You may have gathered from past ruminations on murder shows and evil cartoon cobras that I was not particularly censored in my viewing as a child, and you’d be right. (That doesn’t mean I ran wild: in the days of network TV, just having a child-sized bedtime prevented you from seeing a lot of things—and when Mom figured out those things included The Twilight Zone, I got a dispensation for that, too.)
In fact, the only thing I remember anyone specifically not wanting me to watch was 1983’s Flashdance, and given that one of my parents would later painstakingly explain the “dickless” joke from Ghostbusters on the way back from the theater, it may have been less about censorship and more about being unwilling to take on the annotation.
Happily, Netflix has offered Flashdance on streaming, so I spent part of New Year’s Eve remedying a years-old gap in my education.
The Premise: Spunky, insecure Alex (Jennifer Beals in the role that made her famous) welds by day, dances at the world’s coolest strip club by night, and dreams of being a professional dancer. Also, she has an adorable dog.
Flashdance is one of those movies people know from the pop-cultural collective unconscious even if they’ve never seen it: the off-the-shoulder sweatshirt, the bucket of water splashing down, the dance moves, the amazing soundtrack. What I hadn’t realized was how pretty the movie would be, though it’s no surprise with Adrian Lyne as director. Even the steel mills have a faint halo, buildings are lovingly filmed, and the scene where Alex panics in the dance academy has her moving through practicing dancers who threaten to engulf her like the clockworks of some gorgeous, terrible machine. Even the strip-club scenes (a club where none of the dancers ever completely denudes, and where elaborate costumes and themed dance routines are allowed to flourish) resemble early music videos.

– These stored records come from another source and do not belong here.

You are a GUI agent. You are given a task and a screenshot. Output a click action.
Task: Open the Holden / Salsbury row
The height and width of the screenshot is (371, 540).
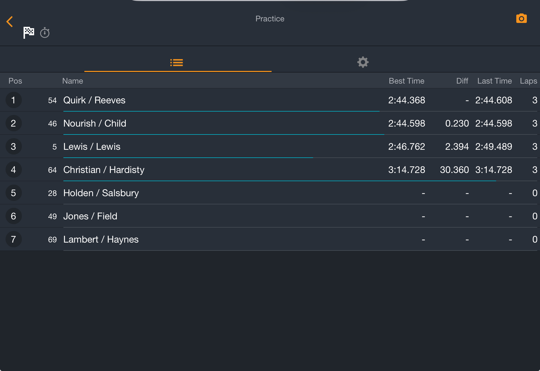270,193
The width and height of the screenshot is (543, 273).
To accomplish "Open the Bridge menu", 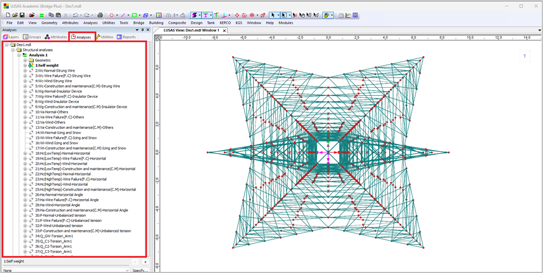I will (138, 23).
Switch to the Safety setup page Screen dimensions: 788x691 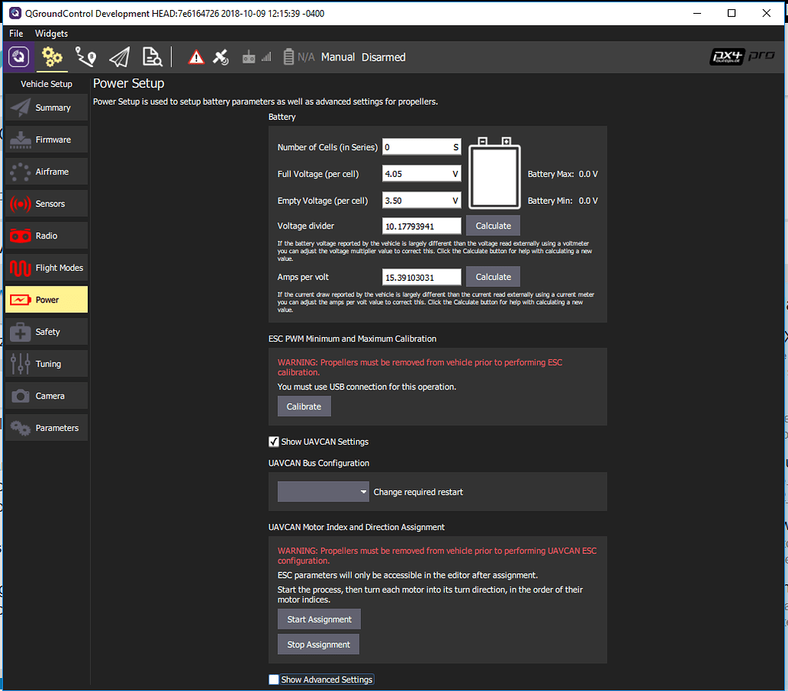click(46, 331)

None of that completely disguises the fact that Flashdance is a basic triumph-of-the-underdog movie with a bit of bildungsroman and fairy tale thrown in, but it does help the movie rise above that. To my surprise, this isn’t leaving my streaming list anytime soon.
The Verdict: An emphatic yes. I wish I’d made an effort to see this a lot sooner.
Might go well with: Rocky, Amélie, but probably not lobster.